Creativity was key in our ability to protect our staff from COVID-19. Early in the pandemic, many hospitals were unable to purchase PPE. Masks, gowns, and Powered Air Purifying Respirators (PAPRs) were in short supply. In 2012, the University of Utah established the Center for Medical Innovation, offering a platform for faculty and students in engineering, healthcare, law and business to partner. The result is an ecosystem that has developed hundreds of new medical devices in its fairly short life span. In early 2020, when health systems were low on PPE, University of Utah Health partnered with colleagues at the Center for Medical Innovation to develop its own PAPRs.

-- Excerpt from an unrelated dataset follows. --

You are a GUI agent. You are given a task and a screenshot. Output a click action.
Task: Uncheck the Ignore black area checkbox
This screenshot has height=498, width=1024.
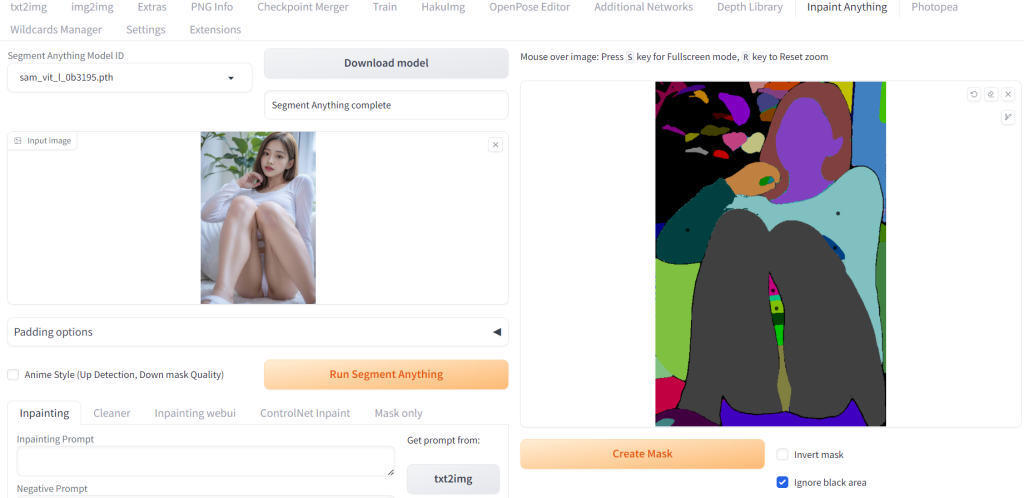pos(783,482)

In addition, when masks were difficult to come by, Utah’s two largest healthcare systems, Intermountain Healthcare and University of Utah, partnered with Latter-Day Saints Charities for a five-week volunteer initiative that created 5,000,000 masks that were processed, sterilised, and delivered to heath care systems. These masks remain in use throughout Utah.
The COVID-19 pandemic was a life-changing event felt across the world. Suddenly, we had to reimagine how we delivered healthcare. At University of Utah Health, our response to the pandemic was variable over time and necessitated teamwork, flexibility, and creativity. In the more than two years since COVID-19 entered our lives, University of Utah Health has cared for thousands of patients affected by the virus and vaccinated hundreds of patients.
These three attributes were how so many of us survived the pandemic as parents and as physicians. We were placed in situations that were complex and challenging outside of the hospital as well as in it; sometimes working from home while our children were on virtual school. We had to find ways to keep ourselves and our loved ones safe as the pandemic roared around us. In two years, we had five different childcare strategies. No single plan worked on any given day and very few of us were able to live through the pandemic alone. It took teamwork, flexibility, and creativity.
I was recently asked whether I felt ready for another surge, should BA.5 cause an increase in cases and hospitalisations in Utah. In case we see another surge, we are now more experienced than at any point during the pandemic. We have learned how our healthcare systems can and must pivot when things change. My hope is that the teamwork, flexibility, and creativity we used will help us re-invigorate healthcare in the future.